** What the task requires **
Please render the listing lines starting at the one containing "Open the Human.GRCh38.p13.annot.tsv.gz link" and ending at the one containing "pos(82,506)" as a Markdown table with the columns Row and Line, skipping any blank lines. Leave the pictures out of the table.

>> BEGIN Entries provided

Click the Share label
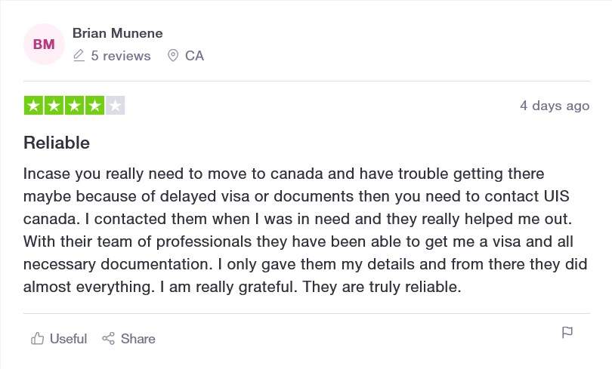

>> END Entries provided
>> BEGIN Entries provided

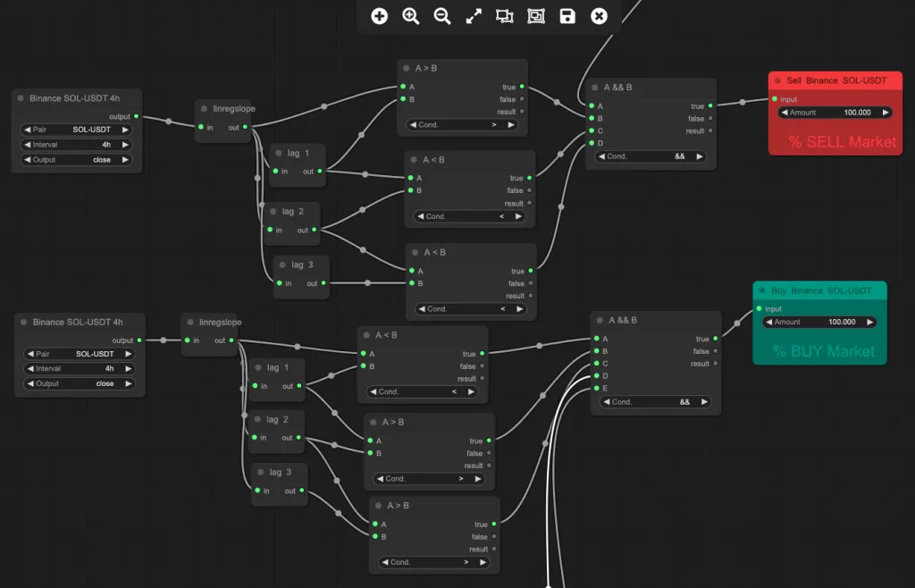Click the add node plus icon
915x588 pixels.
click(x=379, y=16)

>> END Entries provided
>> BEGIN Entries provided

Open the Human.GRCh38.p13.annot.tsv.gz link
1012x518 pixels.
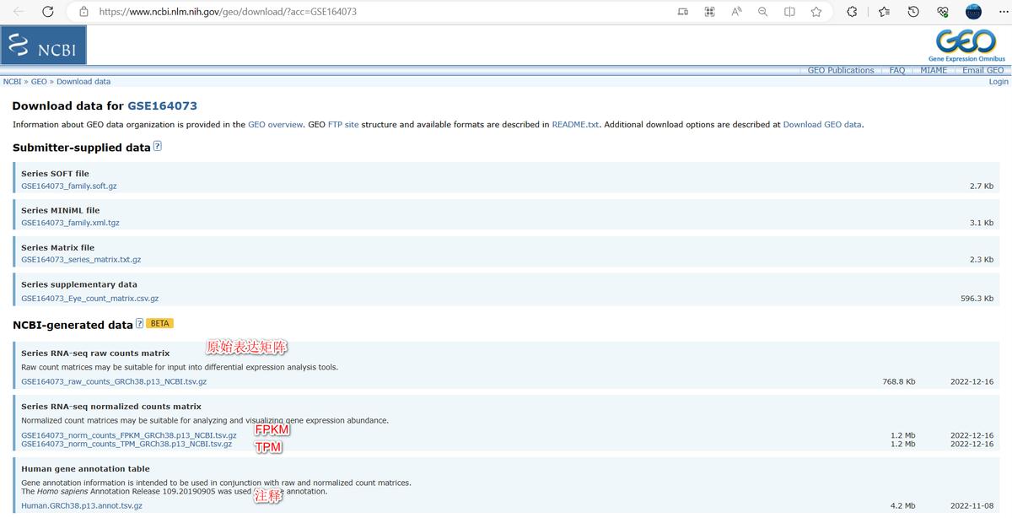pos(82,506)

>> END Entries provided

** Reply to the task **
| Row | Line |
|---|---|
| 1 | Open the Human.GRCh38.p13.annot.tsv.gz link |
| 2 | 1012x518 pixels. |
| 3 | pos(82,506) |